■ **What needs to be done**
Please extract all of the material below and copy every line verbatim.
===============
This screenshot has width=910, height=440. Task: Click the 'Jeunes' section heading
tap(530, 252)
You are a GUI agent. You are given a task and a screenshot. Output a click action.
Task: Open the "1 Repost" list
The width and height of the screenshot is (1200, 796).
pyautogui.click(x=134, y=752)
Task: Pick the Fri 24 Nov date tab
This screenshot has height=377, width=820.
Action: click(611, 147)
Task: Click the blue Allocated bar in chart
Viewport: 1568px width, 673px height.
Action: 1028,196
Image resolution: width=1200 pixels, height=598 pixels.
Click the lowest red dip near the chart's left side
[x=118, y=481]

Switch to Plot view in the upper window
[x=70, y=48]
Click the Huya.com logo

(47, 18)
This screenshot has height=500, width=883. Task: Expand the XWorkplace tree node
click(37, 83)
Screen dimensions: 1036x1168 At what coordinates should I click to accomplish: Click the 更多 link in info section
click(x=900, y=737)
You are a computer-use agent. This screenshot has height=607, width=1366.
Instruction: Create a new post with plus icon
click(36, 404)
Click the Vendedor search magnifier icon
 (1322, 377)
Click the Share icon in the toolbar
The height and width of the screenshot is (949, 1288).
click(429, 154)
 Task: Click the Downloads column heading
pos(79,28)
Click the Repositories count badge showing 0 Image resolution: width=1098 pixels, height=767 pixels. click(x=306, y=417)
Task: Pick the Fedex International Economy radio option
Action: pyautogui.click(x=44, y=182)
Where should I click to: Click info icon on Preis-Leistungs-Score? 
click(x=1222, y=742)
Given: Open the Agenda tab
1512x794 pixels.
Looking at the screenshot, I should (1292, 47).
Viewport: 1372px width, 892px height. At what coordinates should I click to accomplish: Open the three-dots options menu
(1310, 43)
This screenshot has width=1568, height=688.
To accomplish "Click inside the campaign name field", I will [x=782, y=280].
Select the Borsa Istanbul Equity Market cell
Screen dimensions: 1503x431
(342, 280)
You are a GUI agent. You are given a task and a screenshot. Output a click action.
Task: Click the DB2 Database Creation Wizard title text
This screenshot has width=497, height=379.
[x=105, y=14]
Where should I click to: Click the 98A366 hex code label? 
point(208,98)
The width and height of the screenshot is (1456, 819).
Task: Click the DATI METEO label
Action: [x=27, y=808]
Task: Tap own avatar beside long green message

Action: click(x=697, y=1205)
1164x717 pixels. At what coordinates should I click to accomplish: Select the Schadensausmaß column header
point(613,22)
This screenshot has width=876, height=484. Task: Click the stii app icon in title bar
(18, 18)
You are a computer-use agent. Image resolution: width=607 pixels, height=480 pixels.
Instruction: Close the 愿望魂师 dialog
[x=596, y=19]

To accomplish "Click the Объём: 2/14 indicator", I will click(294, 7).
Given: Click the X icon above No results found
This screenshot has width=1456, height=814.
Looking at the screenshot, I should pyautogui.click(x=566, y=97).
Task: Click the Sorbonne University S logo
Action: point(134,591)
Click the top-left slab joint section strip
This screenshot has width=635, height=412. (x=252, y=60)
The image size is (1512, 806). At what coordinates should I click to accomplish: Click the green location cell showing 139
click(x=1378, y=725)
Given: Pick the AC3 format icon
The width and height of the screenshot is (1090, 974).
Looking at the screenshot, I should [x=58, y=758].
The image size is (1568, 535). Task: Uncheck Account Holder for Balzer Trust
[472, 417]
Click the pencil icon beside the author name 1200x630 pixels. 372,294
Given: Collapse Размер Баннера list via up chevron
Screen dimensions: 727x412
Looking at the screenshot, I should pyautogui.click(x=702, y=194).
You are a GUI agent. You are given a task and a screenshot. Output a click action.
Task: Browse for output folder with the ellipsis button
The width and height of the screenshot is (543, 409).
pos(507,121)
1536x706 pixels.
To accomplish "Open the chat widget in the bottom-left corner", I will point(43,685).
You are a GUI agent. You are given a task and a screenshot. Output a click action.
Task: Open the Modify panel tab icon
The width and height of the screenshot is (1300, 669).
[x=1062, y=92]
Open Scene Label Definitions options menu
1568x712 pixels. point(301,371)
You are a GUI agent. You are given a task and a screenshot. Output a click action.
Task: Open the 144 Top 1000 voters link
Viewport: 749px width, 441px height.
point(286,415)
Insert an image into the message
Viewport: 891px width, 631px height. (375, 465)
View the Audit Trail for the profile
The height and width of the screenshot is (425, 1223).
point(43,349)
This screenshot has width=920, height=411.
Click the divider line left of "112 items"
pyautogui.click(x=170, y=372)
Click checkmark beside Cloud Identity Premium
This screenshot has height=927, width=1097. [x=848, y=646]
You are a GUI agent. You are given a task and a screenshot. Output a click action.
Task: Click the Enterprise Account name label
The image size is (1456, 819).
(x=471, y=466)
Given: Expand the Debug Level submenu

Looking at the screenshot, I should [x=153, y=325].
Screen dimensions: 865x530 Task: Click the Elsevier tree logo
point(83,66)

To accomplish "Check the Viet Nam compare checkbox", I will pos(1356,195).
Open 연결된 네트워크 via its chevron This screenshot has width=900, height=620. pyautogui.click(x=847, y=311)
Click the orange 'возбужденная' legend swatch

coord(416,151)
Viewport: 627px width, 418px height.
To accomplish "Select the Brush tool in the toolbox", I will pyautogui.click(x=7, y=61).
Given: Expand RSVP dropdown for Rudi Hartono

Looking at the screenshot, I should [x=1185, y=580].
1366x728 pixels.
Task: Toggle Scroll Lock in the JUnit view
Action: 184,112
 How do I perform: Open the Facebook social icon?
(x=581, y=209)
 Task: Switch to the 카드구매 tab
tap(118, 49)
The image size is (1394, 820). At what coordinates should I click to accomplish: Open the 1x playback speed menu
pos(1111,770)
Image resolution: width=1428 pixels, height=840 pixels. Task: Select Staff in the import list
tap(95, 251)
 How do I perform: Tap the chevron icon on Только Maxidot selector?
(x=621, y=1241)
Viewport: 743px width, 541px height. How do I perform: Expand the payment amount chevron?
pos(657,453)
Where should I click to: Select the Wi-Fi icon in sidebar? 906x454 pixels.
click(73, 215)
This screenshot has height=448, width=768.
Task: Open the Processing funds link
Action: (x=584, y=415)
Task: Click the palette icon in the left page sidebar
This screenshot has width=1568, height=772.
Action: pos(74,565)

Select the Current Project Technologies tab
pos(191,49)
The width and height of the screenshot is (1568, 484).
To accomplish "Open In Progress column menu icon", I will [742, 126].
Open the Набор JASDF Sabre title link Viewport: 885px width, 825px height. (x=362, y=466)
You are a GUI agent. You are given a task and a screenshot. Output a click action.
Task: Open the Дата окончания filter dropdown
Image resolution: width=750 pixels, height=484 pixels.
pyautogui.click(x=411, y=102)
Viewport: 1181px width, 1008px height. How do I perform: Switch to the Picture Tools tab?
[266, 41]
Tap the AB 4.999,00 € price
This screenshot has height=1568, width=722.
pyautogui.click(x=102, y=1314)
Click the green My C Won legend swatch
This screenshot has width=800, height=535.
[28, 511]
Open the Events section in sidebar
===============
■ **Exercise result**
This screenshot has width=910, height=440. Task: Click the 'Jeunes' section heading
tap(530, 252)
You are a GUI agent. You are given a task and a screenshot. Output a click action.
Task: Open the "1 Repost" list
The width and height of the screenshot is (1200, 796).
pyautogui.click(x=134, y=752)
Task: Pick the Fri 24 Nov date tab
This screenshot has height=377, width=820.
Action: click(611, 147)
Task: Click the blue Allocated bar in chart
Viewport: 1568px width, 673px height.
Action: 1028,196
Image resolution: width=1200 pixels, height=598 pixels.
Click the lowest red dip near the chart's left side
[x=118, y=481]

Switch to Plot view in the upper window
[x=70, y=48]
Click the Huya.com logo

(47, 18)
This screenshot has height=500, width=883. Task: Expand the XWorkplace tree node
click(37, 83)
Screen dimensions: 1036x1168 At what coordinates should I click to accomplish: Click the 更多 link in info section
click(x=900, y=737)
You are a computer-use agent. This screenshot has height=607, width=1366.
Instruction: Create a new post with plus icon
click(36, 404)
Click the Vendedor search magnifier icon
 (1322, 377)
Click the Share icon in the toolbar
The height and width of the screenshot is (949, 1288).
click(429, 154)
 Task: Click the Downloads column heading
pos(79,28)
Click the Repositories count badge showing 0 Image resolution: width=1098 pixels, height=767 pixels. click(x=306, y=417)
Task: Pick the Fedex International Economy radio option
Action: pyautogui.click(x=44, y=182)
Where should I click to: Click info icon on Preis-Leistungs-Score? 
click(x=1222, y=742)
Given: Open the Agenda tab
1512x794 pixels.
Looking at the screenshot, I should (1292, 47).
Viewport: 1372px width, 892px height. At what coordinates should I click to accomplish: Open the three-dots options menu
(1310, 43)
This screenshot has width=1568, height=688.
To accomplish "Click inside the campaign name field", I will [x=782, y=280].
Select the Borsa Istanbul Equity Market cell
Screen dimensions: 1503x431
(342, 280)
You are a GUI agent. You are given a task and a screenshot. Output a click action.
Task: Click the DB2 Database Creation Wizard title text
This screenshot has width=497, height=379.
[x=105, y=14]
Where should I click to: Click the 98A366 hex code label? 
point(208,98)
The width and height of the screenshot is (1456, 819).
Task: Click the DATI METEO label
Action: [x=27, y=808]
Task: Tap own avatar beside long green message

Action: click(x=697, y=1205)
1164x717 pixels. At what coordinates should I click to accomplish: Select the Schadensausmaß column header
point(613,22)
This screenshot has width=876, height=484. Task: Click the stii app icon in title bar
(18, 18)
You are a computer-use agent. Image resolution: width=607 pixels, height=480 pixels.
Instruction: Close the 愿望魂师 dialog
[x=596, y=19]

To accomplish "Click the Объём: 2/14 indicator", I will click(294, 7).
Given: Click the X icon above No results found
This screenshot has width=1456, height=814.
Looking at the screenshot, I should pyautogui.click(x=566, y=97).
Task: Click the Sorbonne University S logo
Action: point(134,591)
Click the top-left slab joint section strip
This screenshot has width=635, height=412. (x=252, y=60)
The image size is (1512, 806). At what coordinates should I click to accomplish: Click the green location cell showing 139
click(x=1378, y=725)
Given: Pick the AC3 format icon
The width and height of the screenshot is (1090, 974).
Looking at the screenshot, I should [x=58, y=758].
The image size is (1568, 535). Task: Uncheck Account Holder for Balzer Trust
[472, 417]
Click the pencil icon beside the author name 1200x630 pixels. 372,294
Given: Collapse Размер Баннера list via up chevron
Screen dimensions: 727x412
Looking at the screenshot, I should pyautogui.click(x=702, y=194).
You are a GUI agent. You are given a task and a screenshot. Output a click action.
Task: Browse for output folder with the ellipsis button
The width and height of the screenshot is (543, 409).
pos(507,121)
1536x706 pixels.
To accomplish "Open the chat widget in the bottom-left corner", I will point(43,685).
You are a GUI agent. You are given a task and a screenshot. Output a click action.
Task: Open the Modify panel tab icon
The width and height of the screenshot is (1300, 669).
[x=1062, y=92]
Open Scene Label Definitions options menu
1568x712 pixels. point(301,371)
You are a GUI agent. You are given a task and a screenshot. Output a click action.
Task: Open the 144 Top 1000 voters link
Viewport: 749px width, 441px height.
point(286,415)
Insert an image into the message
Viewport: 891px width, 631px height. (375, 465)
View the Audit Trail for the profile
The height and width of the screenshot is (425, 1223).
point(43,349)
This screenshot has width=920, height=411.
Click the divider line left of "112 items"
pyautogui.click(x=170, y=372)
Click checkmark beside Cloud Identity Premium
This screenshot has height=927, width=1097. [x=848, y=646]
You are a GUI agent. You are given a task and a screenshot. Output a click action.
Task: Click the Enterprise Account name label
The image size is (1456, 819).
(x=471, y=466)
Given: Expand the Debug Level submenu

Looking at the screenshot, I should [x=153, y=325].
Screen dimensions: 865x530 Task: Click the Elsevier tree logo
point(83,66)

To accomplish "Check the Viet Nam compare checkbox", I will pos(1356,195).
Open 연결된 네트워크 via its chevron This screenshot has width=900, height=620. pyautogui.click(x=847, y=311)
Click the orange 'возбужденная' legend swatch

coord(416,151)
Viewport: 627px width, 418px height.
To accomplish "Select the Brush tool in the toolbox", I will pyautogui.click(x=7, y=61).
Given: Expand RSVP dropdown for Rudi Hartono

Looking at the screenshot, I should [x=1185, y=580].
1366x728 pixels.
Task: Toggle Scroll Lock in the JUnit view
Action: 184,112
 How do I perform: Open the Facebook social icon?
(x=581, y=209)
 Task: Switch to the 카드구매 tab
tap(118, 49)
The image size is (1394, 820). At what coordinates should I click to accomplish: Open the 1x playback speed menu
pos(1111,770)
Image resolution: width=1428 pixels, height=840 pixels. Task: Select Staff in the import list
tap(95, 251)
 How do I perform: Tap the chevron icon on Только Maxidot selector?
(x=621, y=1241)
Viewport: 743px width, 541px height. How do I perform: Expand the payment amount chevron?
pos(657,453)
Where should I click to: Select the Wi-Fi icon in sidebar? 906x454 pixels.
click(73, 215)
This screenshot has height=448, width=768.
Task: Open the Processing funds link
Action: (x=584, y=415)
Task: Click the palette icon in the left page sidebar
This screenshot has width=1568, height=772.
Action: pos(74,565)

Select the Current Project Technologies tab
pos(191,49)
The width and height of the screenshot is (1568, 484).
To accomplish "Open In Progress column menu icon", I will [742, 126].
Open the Набор JASDF Sabre title link Viewport: 885px width, 825px height. (x=362, y=466)
You are a GUI agent. You are given a task and a screenshot. Output a click action.
Task: Open the Дата окончания filter dropdown
Image resolution: width=750 pixels, height=484 pixels.
pyautogui.click(x=411, y=102)
Viewport: 1181px width, 1008px height. How do I perform: Switch to the Picture Tools tab?
[266, 41]
Tap the AB 4.999,00 € price
This screenshot has height=1568, width=722.
pyautogui.click(x=102, y=1314)
Click the green My C Won legend swatch
This screenshot has width=800, height=535.
[28, 511]
Open the Events section in sidebar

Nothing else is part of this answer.